Siri Devi Khandavilli has created a series of gods closely resembling the idols of her Hindu faith which, on closer inspection, turn out to be tributes to our all-too-human fascination with money, sexuality, and glamor.
Shayana Sundari, a sensuous bronze sculpture that Khandavilli sometimes mischievously calls her “Golden Poodle Diety,” was named after an ancient temple statue and cast in the manner of countless Hindu idols—using termite mound and river mud. And yet this seemingly traditional goddess boasts the haughty pompadour of a show poodle, reclining luxuriously, and mimicking such art historical masterpieces as Titian's Venus of Urbino or Manet's Olympia.
Khandavilli, who resides in Bangalore, India, delights in her sly insertion of the chic poodle deity into the realm of the sacred. “People there don’t know whether it’s a real god or a sculpture,” says Khandavilli, “They come to me and ask, ‘what is this god?’”

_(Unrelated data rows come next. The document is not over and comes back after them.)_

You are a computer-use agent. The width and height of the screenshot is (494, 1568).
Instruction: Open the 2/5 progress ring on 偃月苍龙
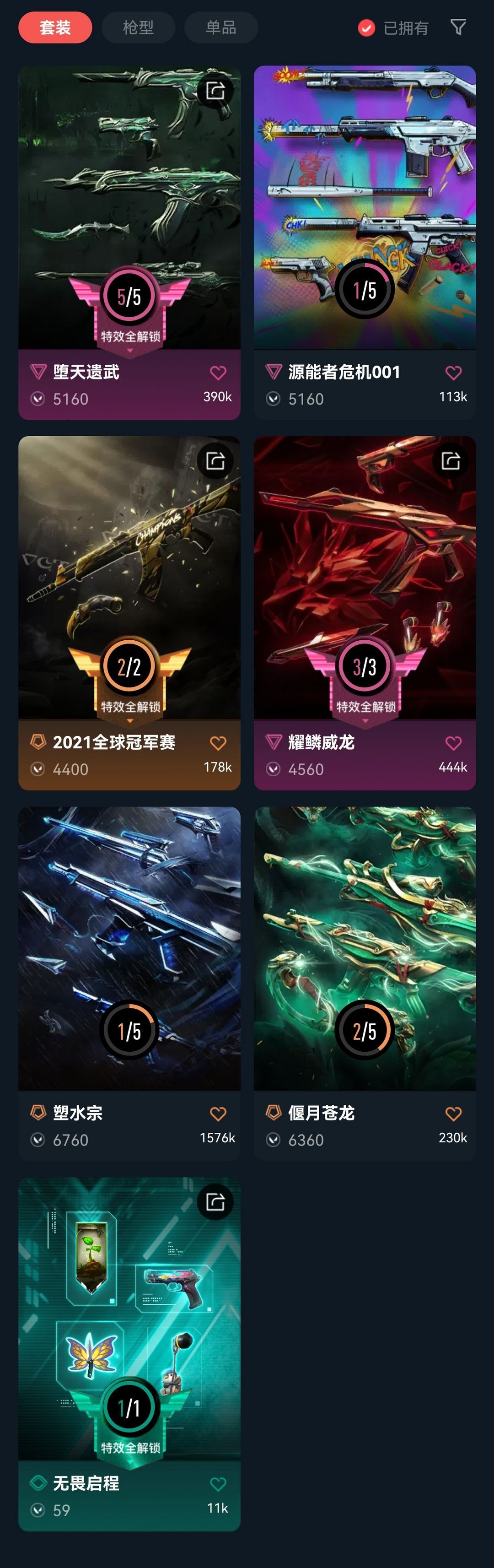coord(365,1031)
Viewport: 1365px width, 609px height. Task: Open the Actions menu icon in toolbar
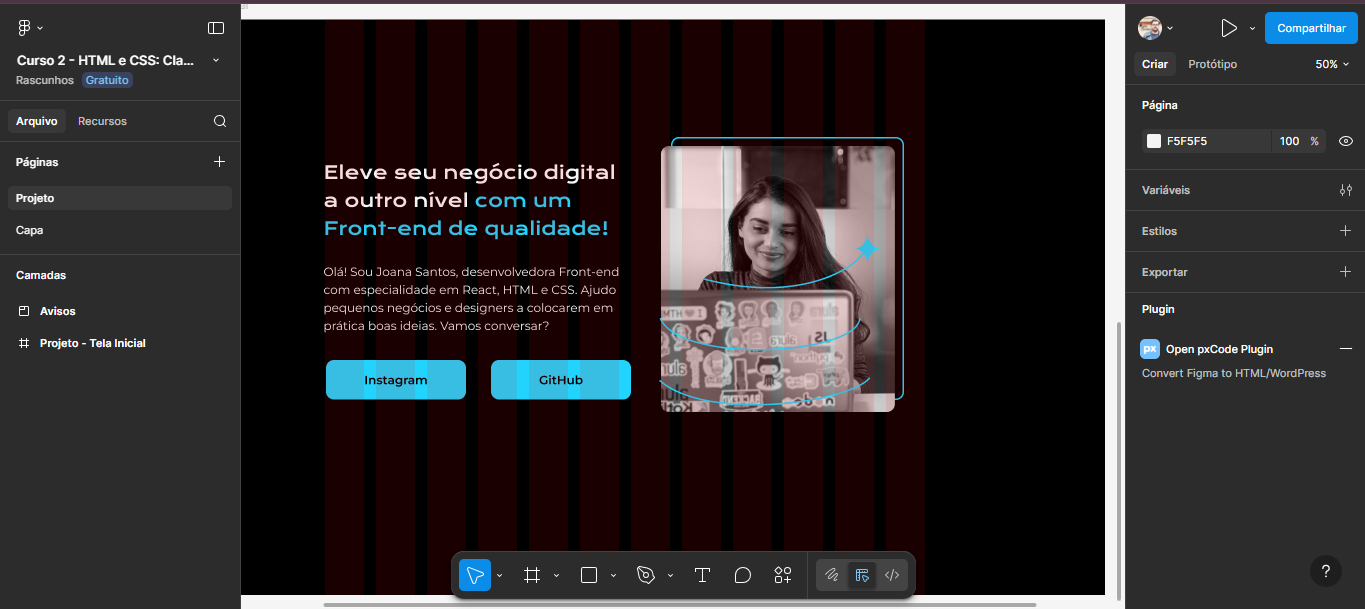[782, 575]
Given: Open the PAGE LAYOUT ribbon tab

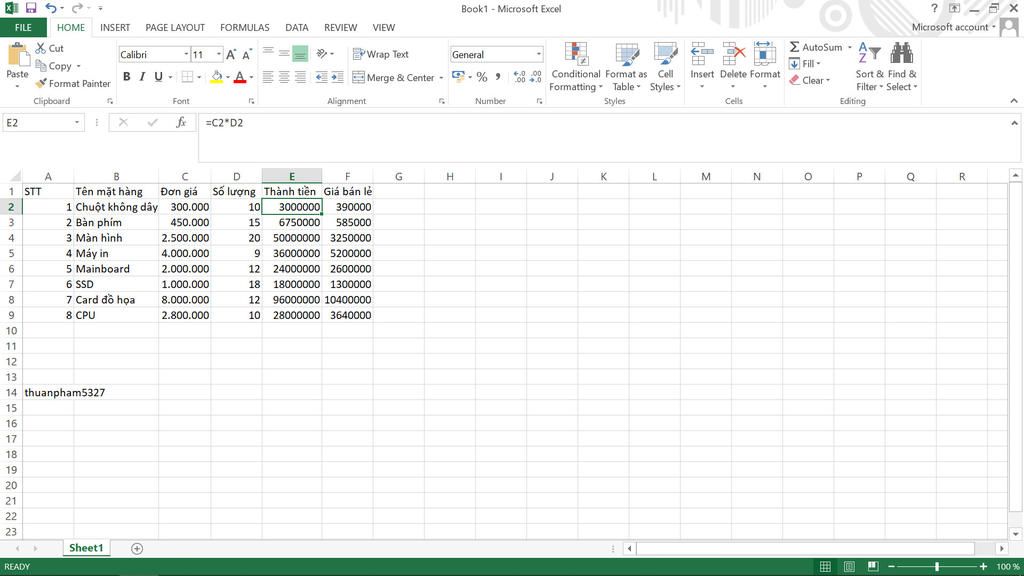Looking at the screenshot, I should click(x=175, y=27).
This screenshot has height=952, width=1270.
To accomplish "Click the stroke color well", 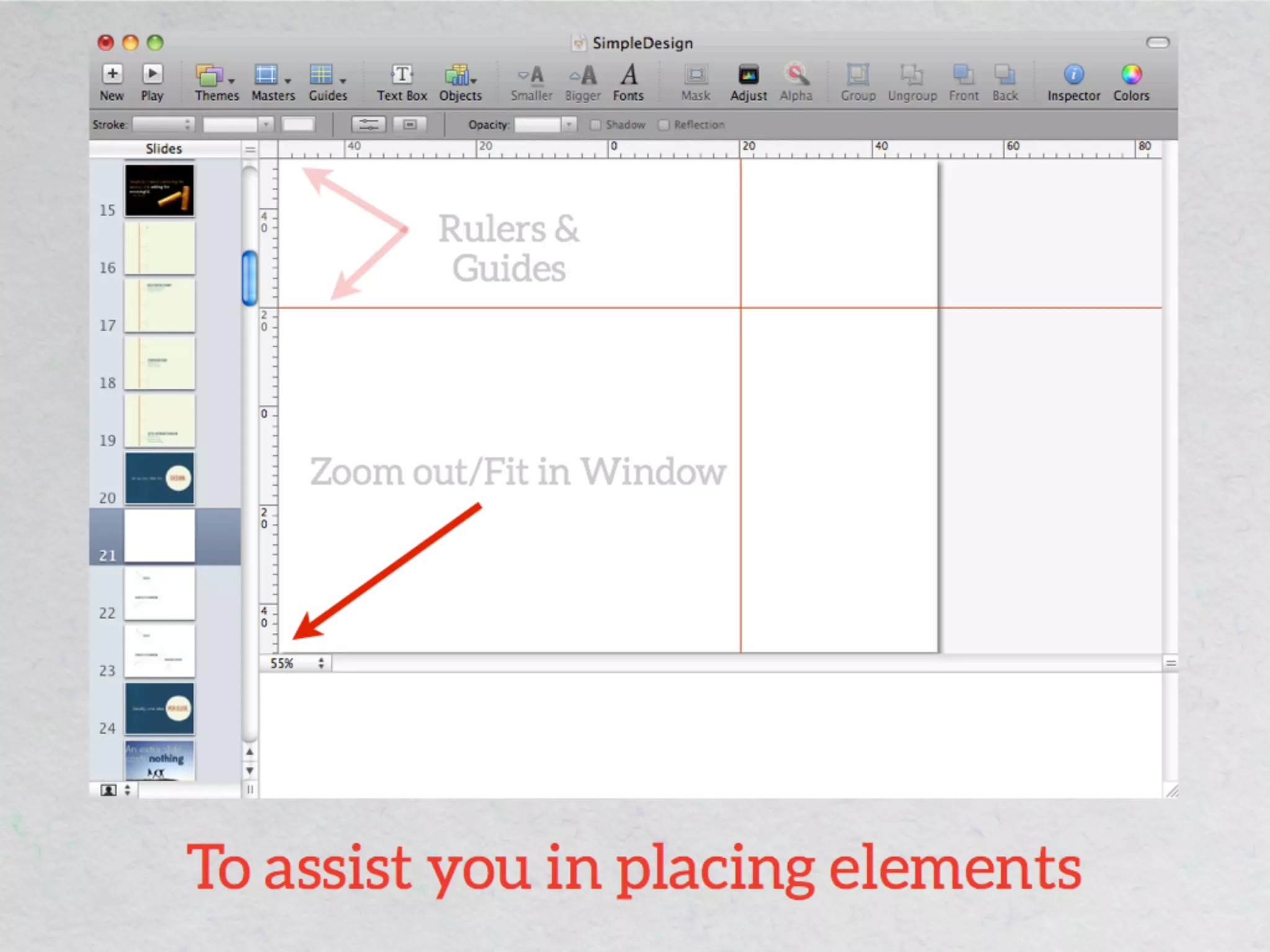I will [298, 125].
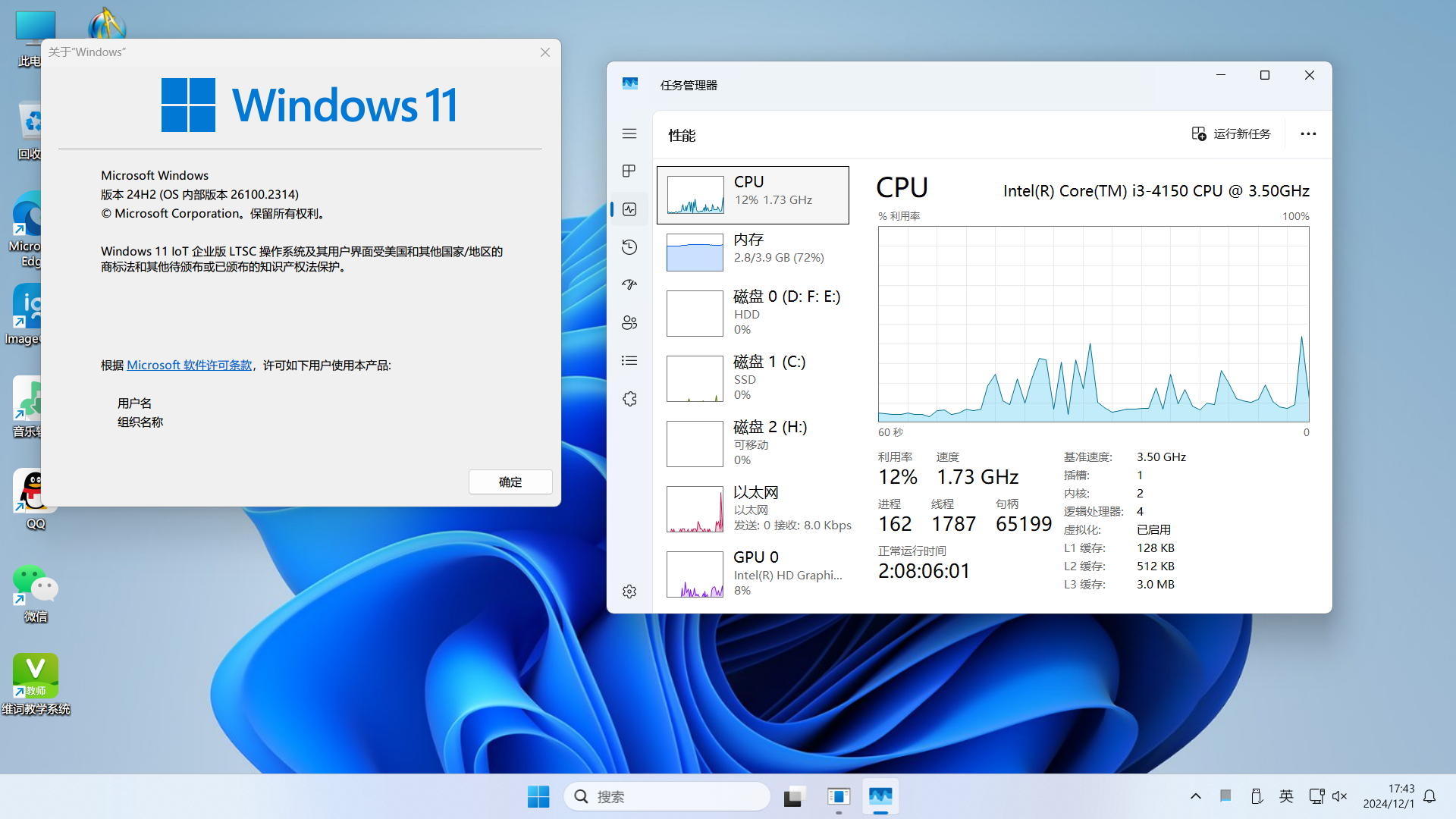Open App history icon in sidebar
The height and width of the screenshot is (819, 1456).
click(629, 247)
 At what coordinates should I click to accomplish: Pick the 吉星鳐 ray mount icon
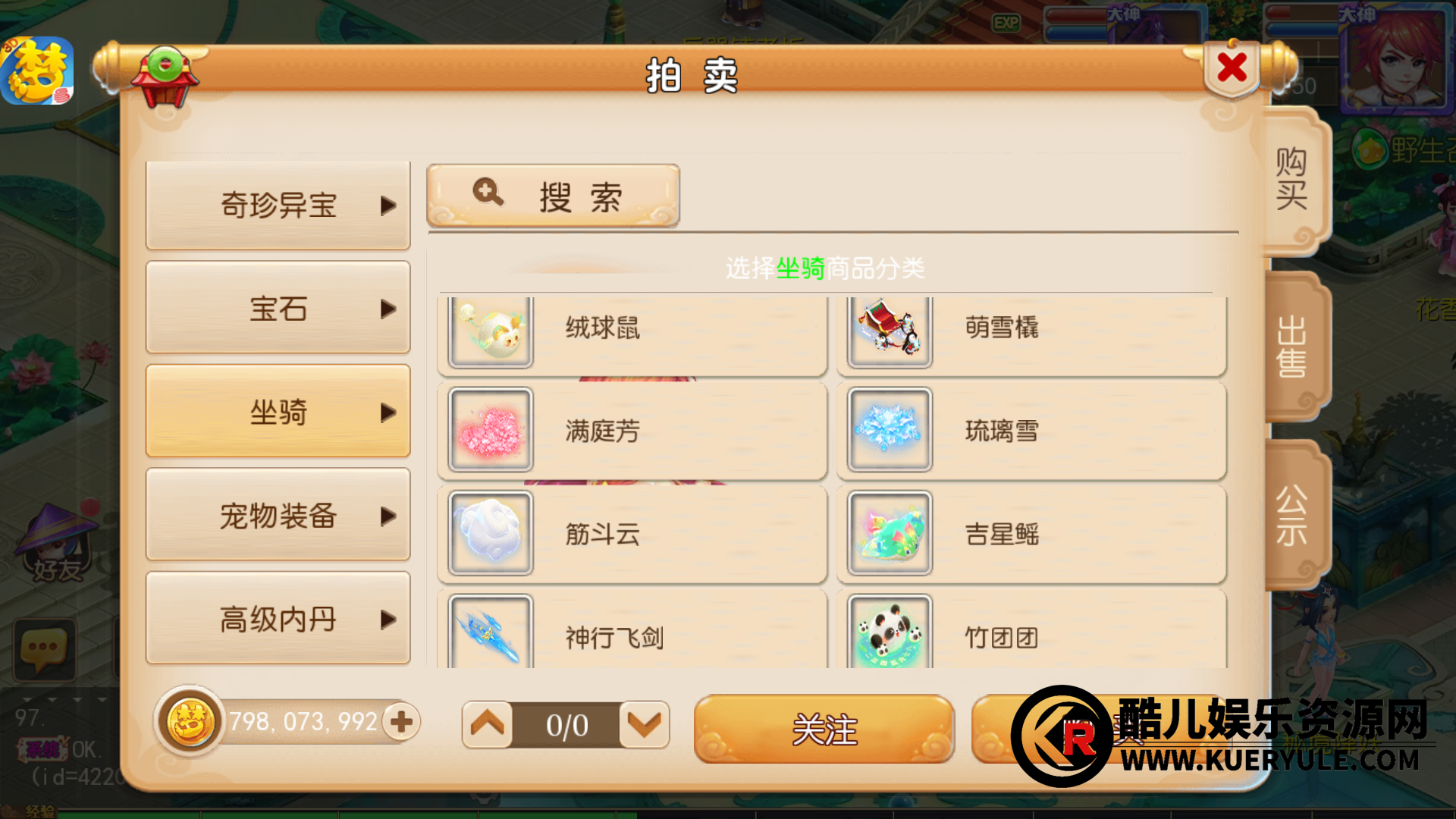(x=890, y=533)
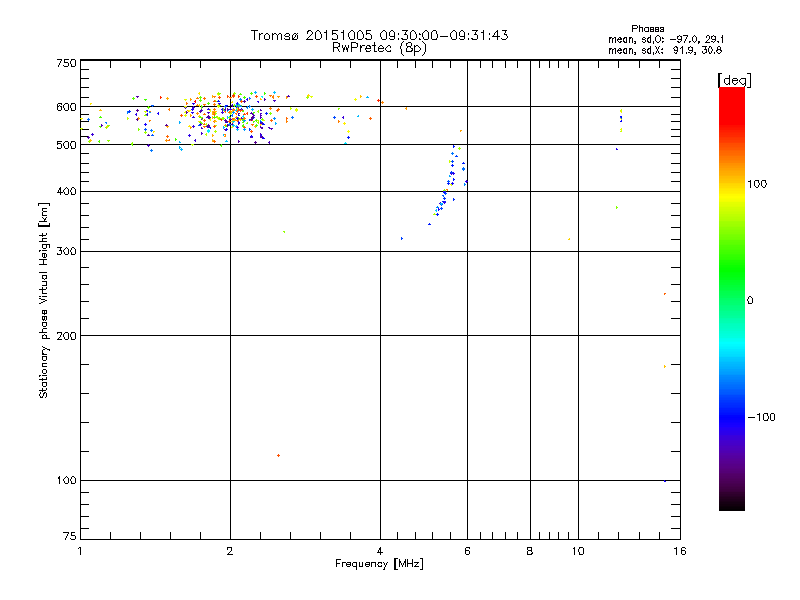Viewport: 800px width, 600px height.
Task: Click the red top of the colorbar
Action: tap(731, 93)
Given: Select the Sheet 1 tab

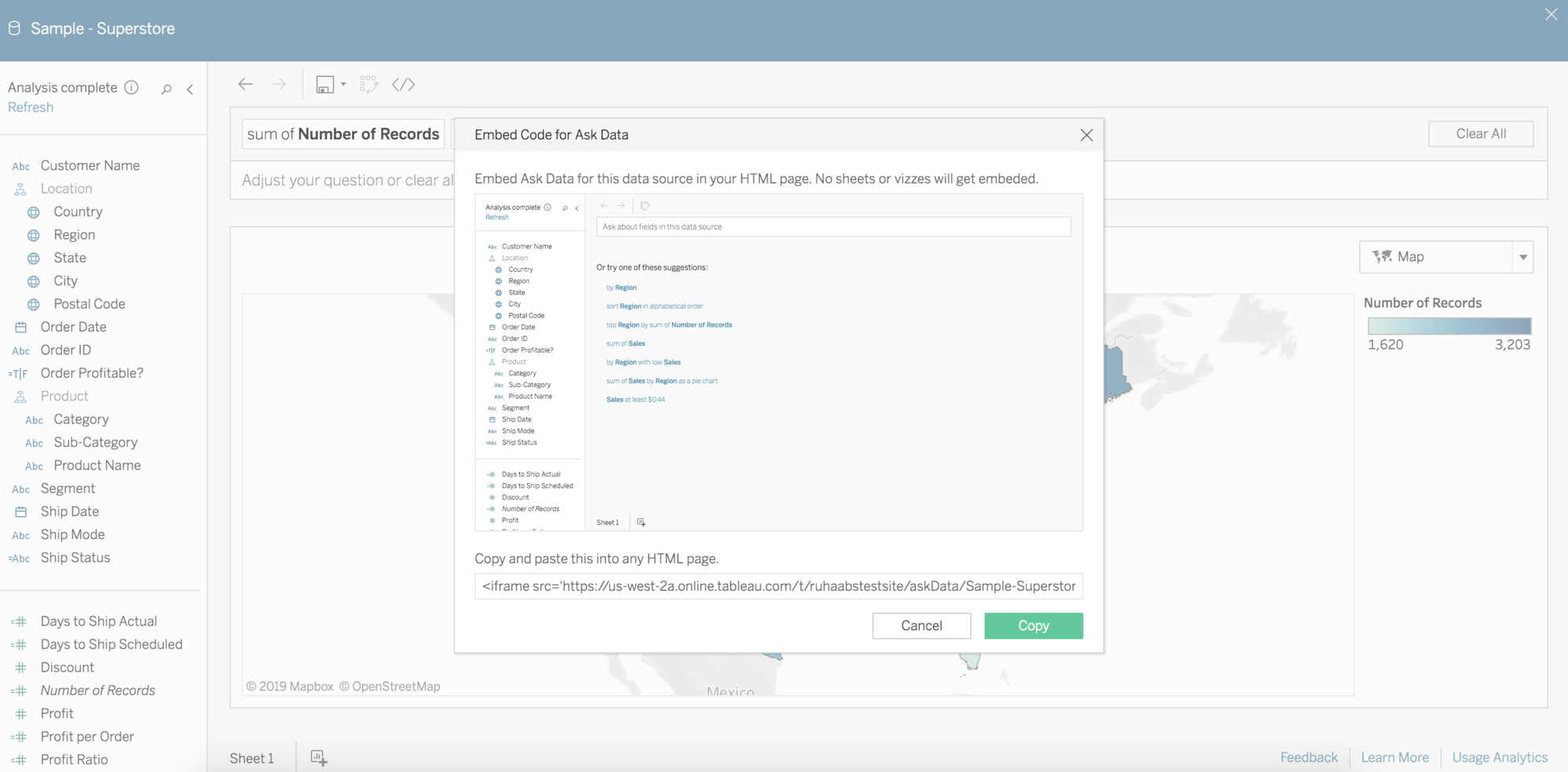Looking at the screenshot, I should click(x=252, y=758).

While her idols’ origins and method of production may be rooted in history, their dominion as Khandavilli envisions it comprises nothing less than the motivation for all of our human endeavors, both ancient and modern. Throughout her career, which spans painting, performance, film, and installation, Khandavilli has examined, in a refreshingly candid manner, the way that self-interest and desire manifests in society—in both our modern idolatry of designer handbags and shoes, and our timeless yearning for a more substantial worldview.